SPAL: per Maistro gruppo da play-off

E’ l’obiettivo del centrocampista di Porto Tolle, convinto della qualità del gruppo e dei progetti societari. Numero “37”, quello che era di Petagna

In attesa di possibili nuovi arrivi, comunque non imminenti, ci si avvia alla conclusione delle presentazioni dei nuovi biancoazzurri. Fabio Lupo ha spiegato una delle tante operazioni portate a termine, introducendo Fabio Maistro. “Un ragazzo -ha tenuto sottolineare il Direttore- che avevo portato a Ascoli. Lo avrei sempre voluto nelle squadre per cui ho lavorato. Nella scorsa stagione ho avuto l’opportunità di apprezzarlo da vicino, non solo sul piano sportivo, pure sotto il profilo personale. Al di là del suo look(il riferimento è probabile vada ai tanti tatuaggi ndr), è un professionista serio, che abbina tecnica a fisicità, con ancora notevoli margini di crescita. E’ stato uno principali artefici dell’annata positiva dell’Ascoli, sono convinto si ripeterà con noi”

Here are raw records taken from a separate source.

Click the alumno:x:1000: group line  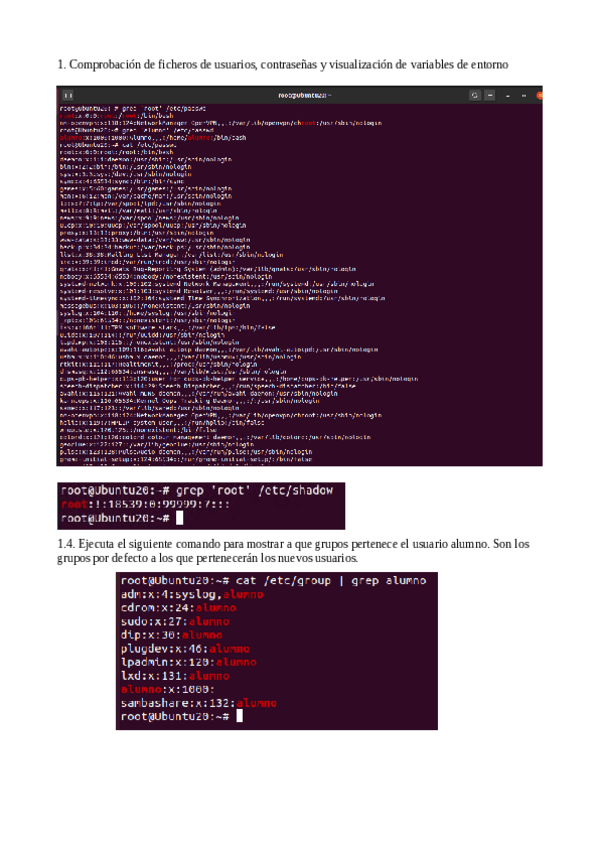168,690
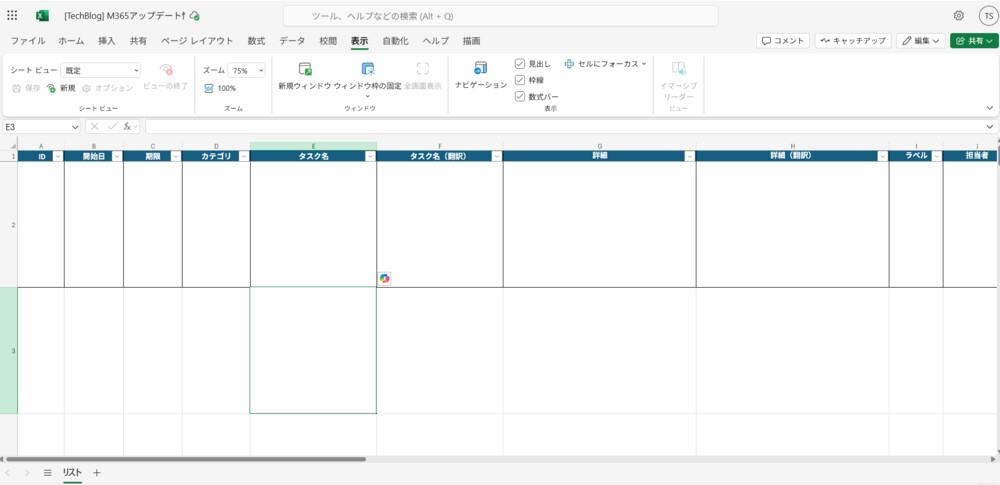The image size is (1000, 485).
Task: Click the 新規ウィンドウ (New Window) icon
Action: (x=305, y=69)
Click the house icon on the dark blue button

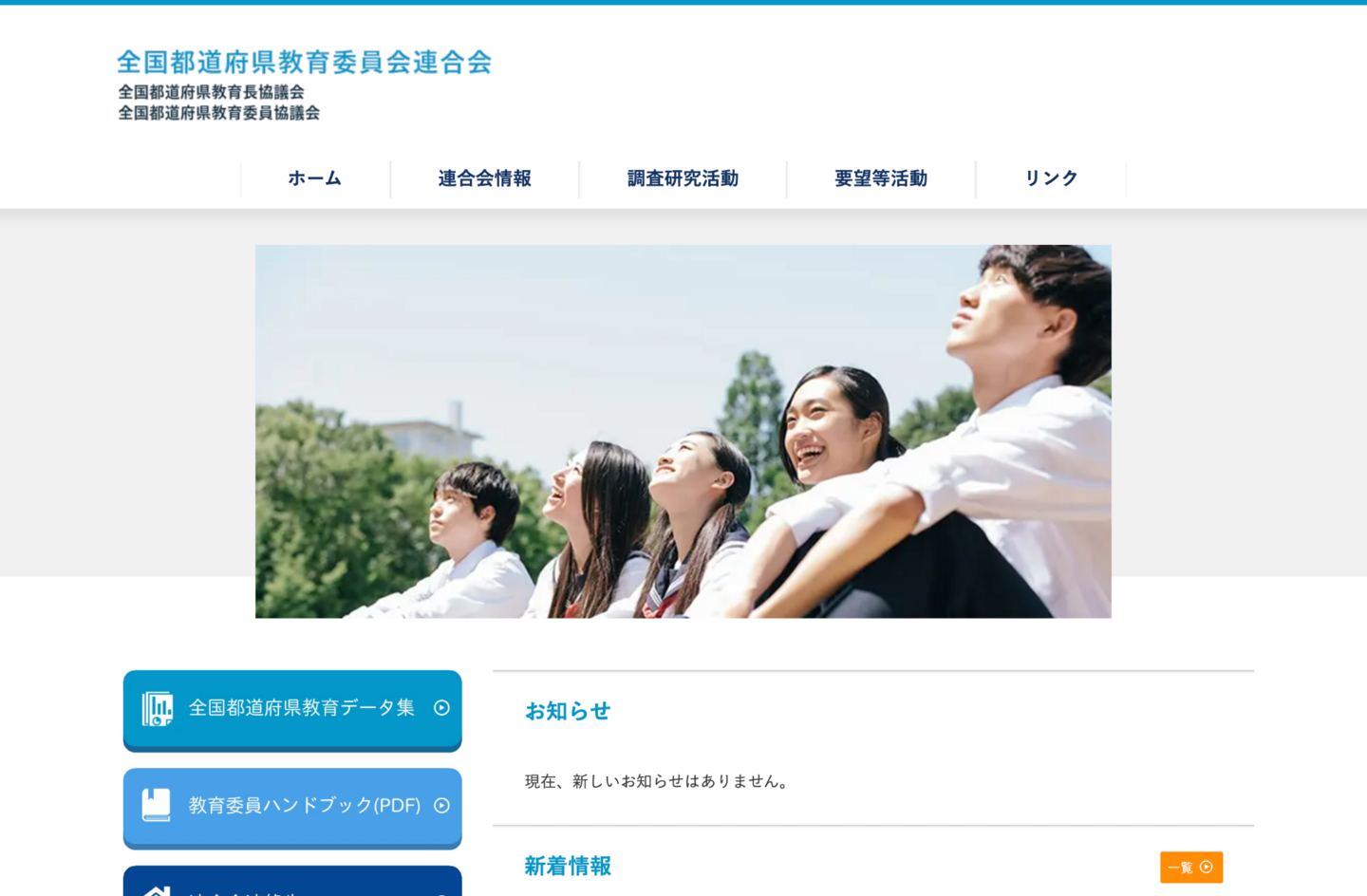coord(157,890)
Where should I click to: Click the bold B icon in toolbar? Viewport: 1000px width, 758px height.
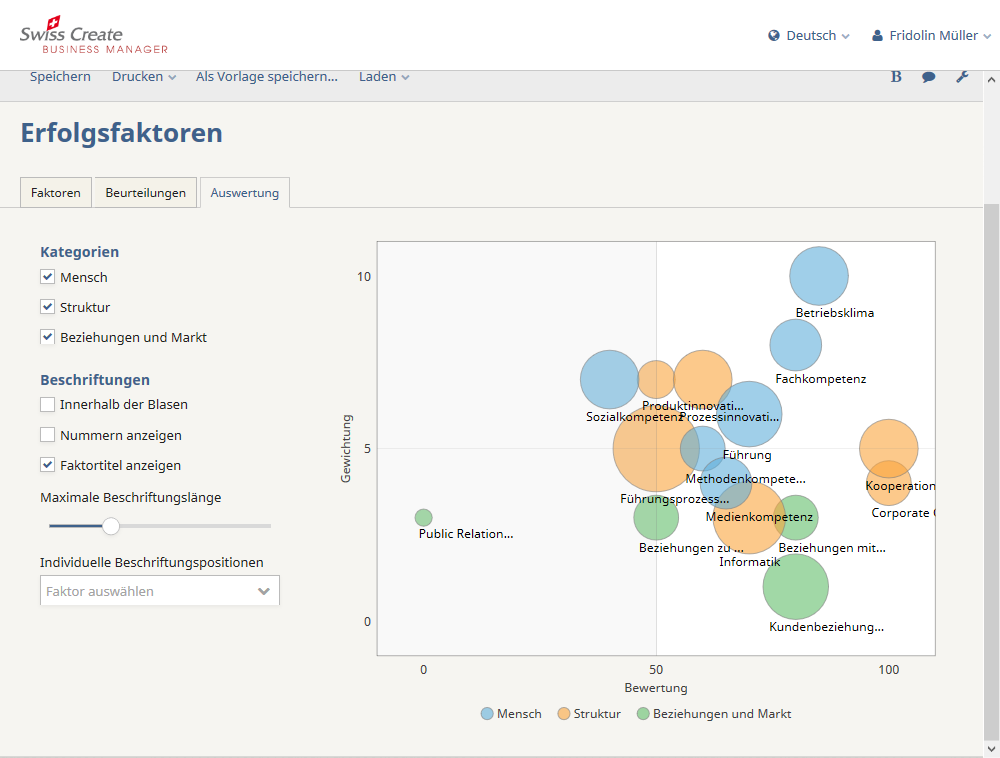point(896,77)
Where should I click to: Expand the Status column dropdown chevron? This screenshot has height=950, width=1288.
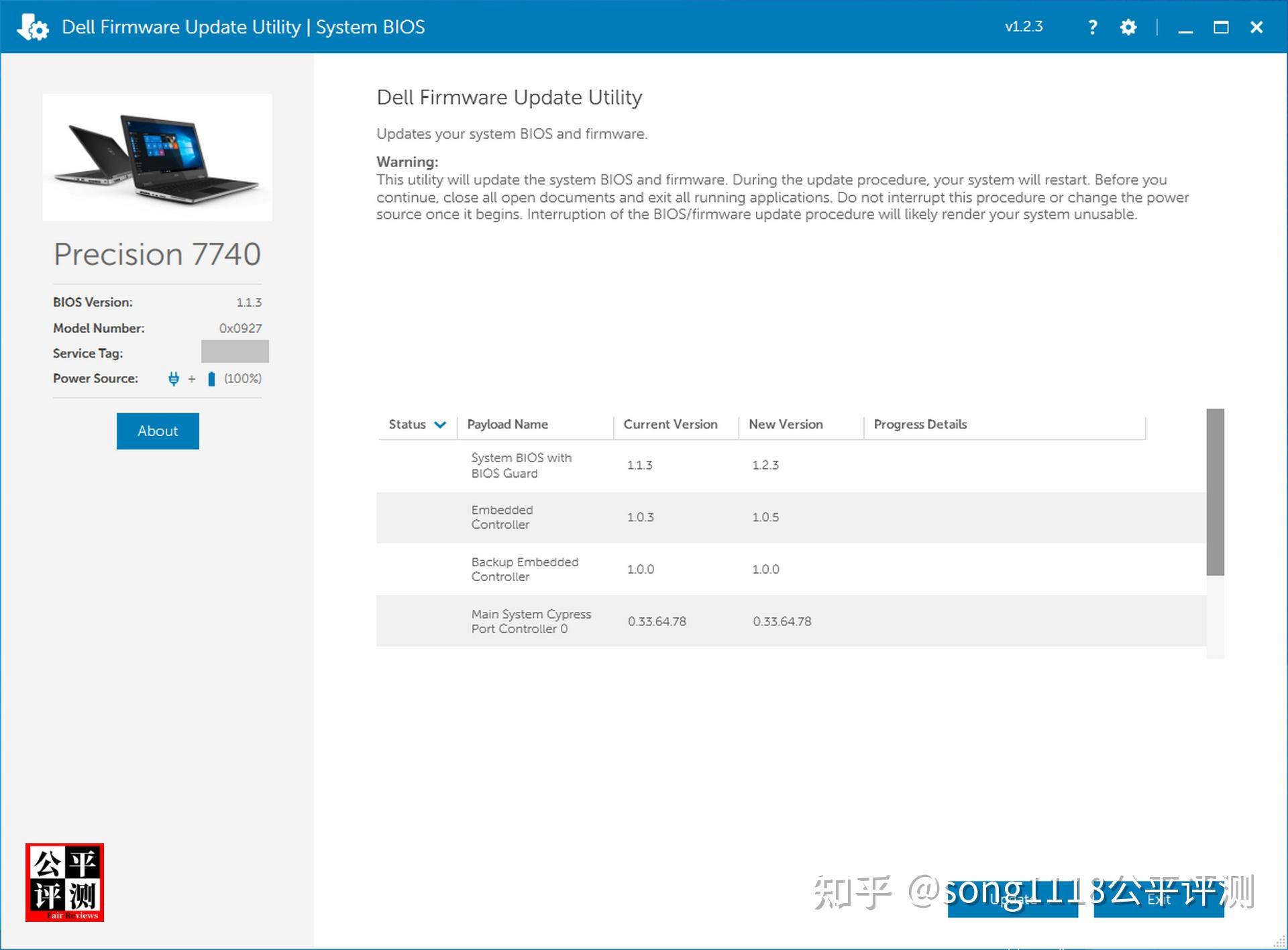pos(440,425)
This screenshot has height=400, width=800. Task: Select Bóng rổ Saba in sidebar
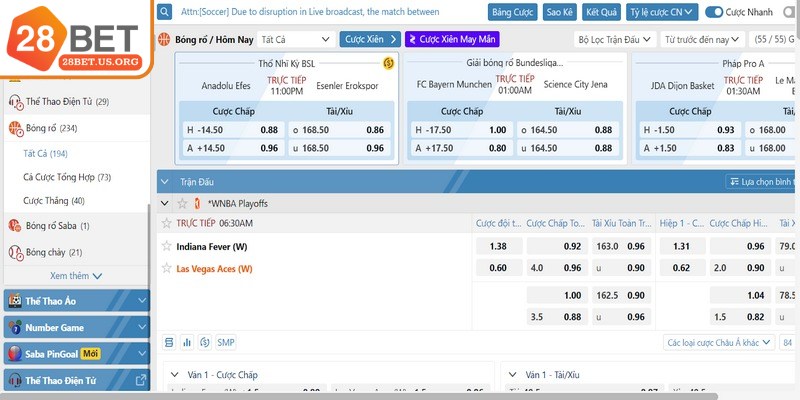[x=57, y=226]
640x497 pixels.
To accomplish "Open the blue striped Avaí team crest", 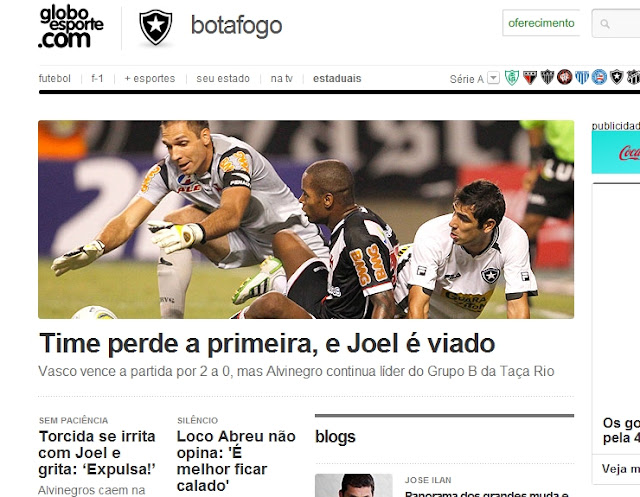I will click(x=582, y=77).
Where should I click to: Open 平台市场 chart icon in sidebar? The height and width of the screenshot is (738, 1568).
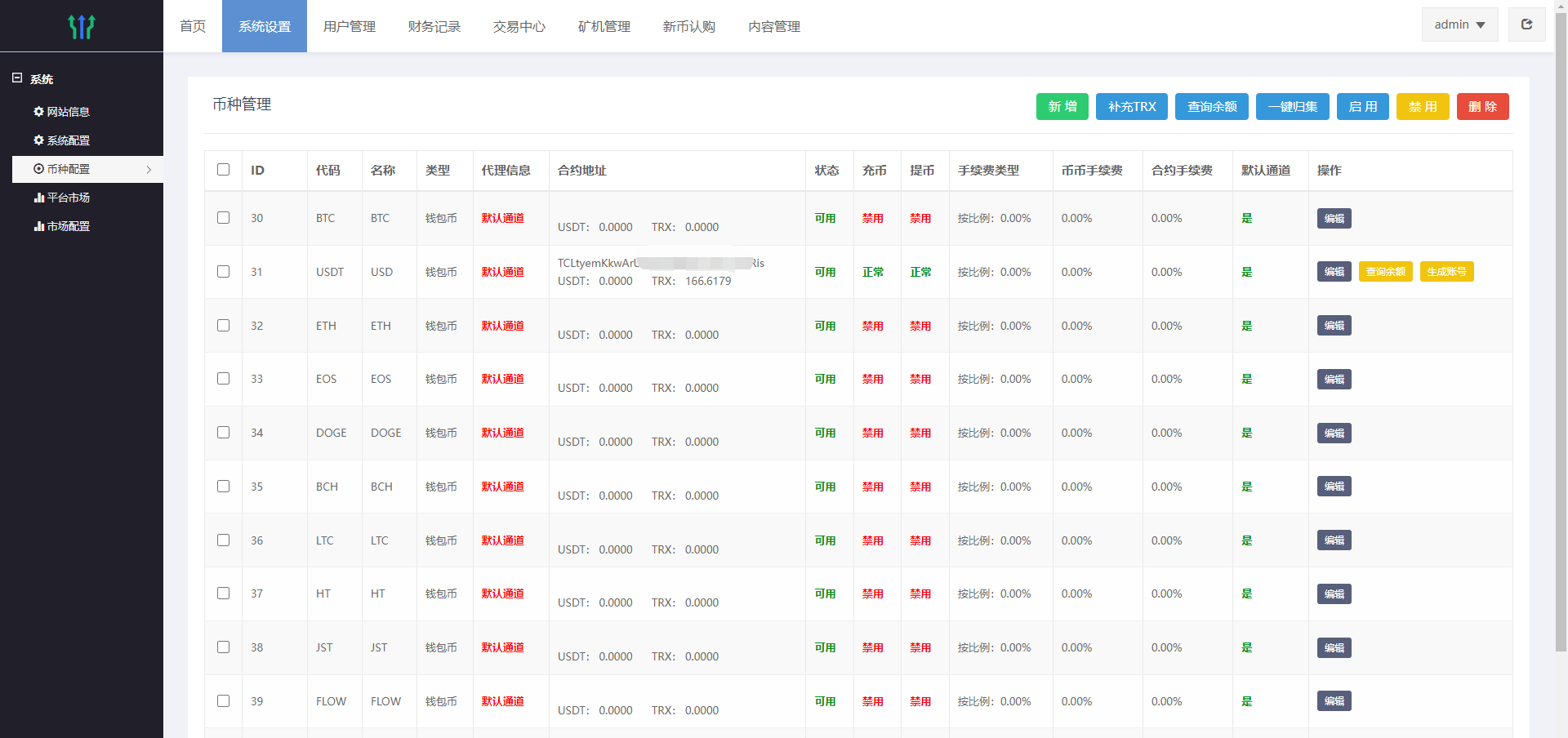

“E’ un ritorno a casa -sono state le prime parole di Maistro- felicissimo esser tornato in famiglia, qui ho fatto la trafila di tutto il settore giovanile. Ferrara e Spal sono nel mio destino. Al Mazza, tre anni fa, ho fatto il mio esordio con l’Under 21. Sentivo che sarei tornato”. -In quale ruolo?- “Mi piace giocare sulla trequarti, possibilmente vicino alla porta, ma penso poter dare un buon contributo anche come mezzala. Sono decisioni che spettano all’allenatore. L’importante è essere di aiuto alla squadra. Dopo l’intervento al setto nasale, che mi ero fratturato tre volte, con conseguenze per la regolarità della respirazione, mi sono comunque allenato con discreta continuità. La prossima settimana arriverà la maschera protettiva e finalmente potrò considerarmi arruolato a tutti gli effetti”. -Con quali obiettivi?- “Quando sono arrivato in ritiro ho avuto modo di osservare i miei compagni -ha detto il centrocampista di Porto Tolle- c’è grande qualità in tutti i comparti e la giusta concorrenza, a partire da chi avrà il compito di calciare le punizioni. Esposito e Viviani ci sanno fare, ce le giocheremo a carta, sasso, pugno… I play-off sono alla nostra portata. Farò di tutto per ricompensare questa società che ha creduto in me, al contrario della Lazio. Il Direttore ha fatto un ottimo lavoro. Finalmente mi sento coinvolto in un progetto, dopo anni trascorsi in prestito, senza chiarezza sul mio futuro”.